At Amsterdam, Mirabeau was obliged to labour incessantly for the booksellers, in order to support his idolized companion. They passed six months undisturbed; but, notwithstanding the use of a feigned name, and total seclusion, they were discovered by the police, acting under the instructions of his father. Apprehending this result, they had resolved to emigrate to America. Before this project could be executed, Sophie was seized by the authorities of Amsterdam, to be restored to her relatives in France. Mirabeau himself might have escaped. His honour, as he thought, and his feelings, required that he should share her doom. They proceeded as prisoners to Paris. The lady, after giving birth to a child in a private establishment of the police, was consigned to a convent by a lettre de cachet. Mirabeau was locked up in the tower of Vincennes, where he remained in the most painful durance, from the 8th of June, 1777, until the 13th of December, 1780. In this situation, with scarce enough of light in his cell to read or write, often destitute of what elsewhere would have been deemed necessary clothing, restricted as to quantity of paper and books, he nevertheless endited able and voluminous works, and greatly enriched his understanding.
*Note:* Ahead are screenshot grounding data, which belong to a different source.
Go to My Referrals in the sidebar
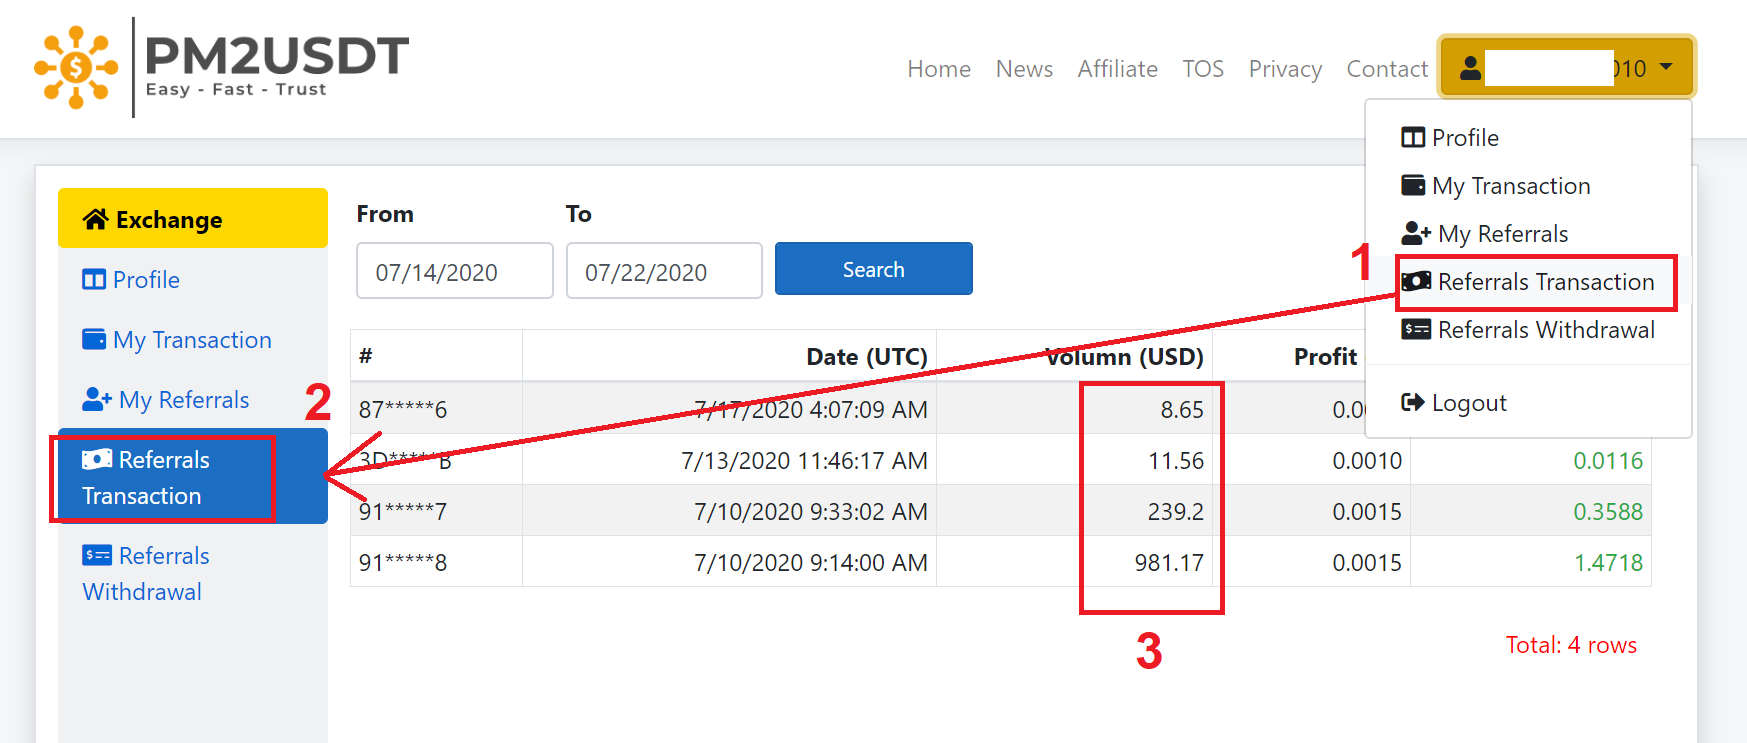tap(183, 400)
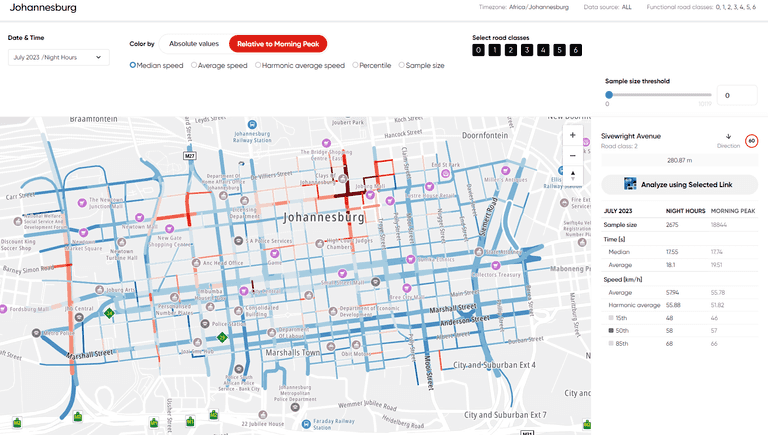The image size is (768, 435).
Task: Select Average speed radio option
Action: 193,65
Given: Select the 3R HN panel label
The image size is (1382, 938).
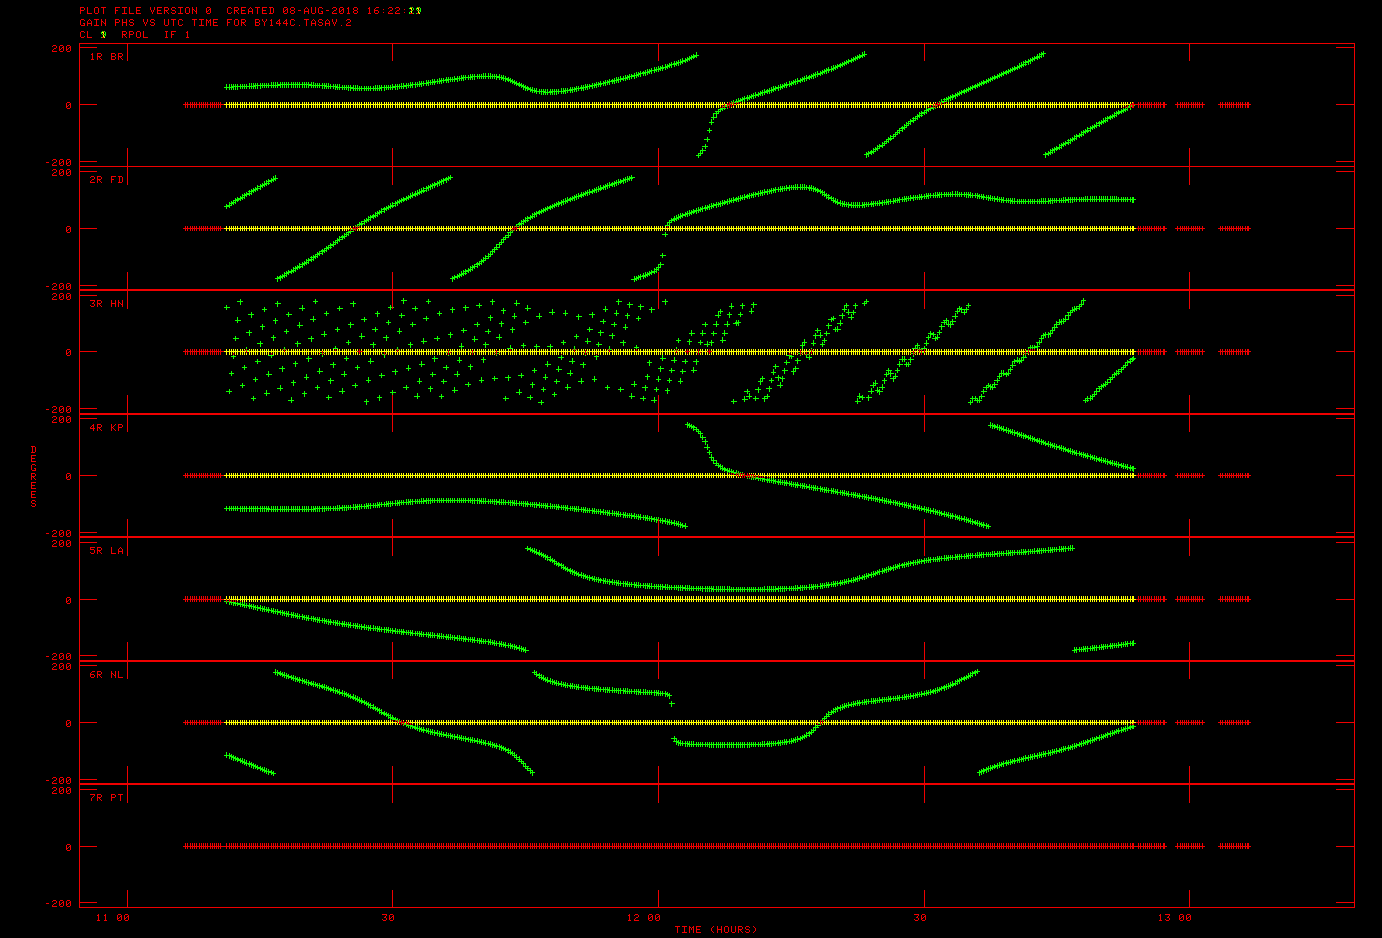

To obtain paper, he rifled the books which were lent to him, of their blank leaves; to accomplish the more with his pen, he contracted his autograph to the smallest character: fearing that he would become blind, from the want of light in his labours, and the want of sleep produced by chagrin, he devoted an hour a day to composition with his eyes shut. Some of the productions which he sold to the booksellers during this imprisonment, are of a very licentious cast. His biographer deems them pardonable, because, writing for bread, he was obliged to consult the public appetite!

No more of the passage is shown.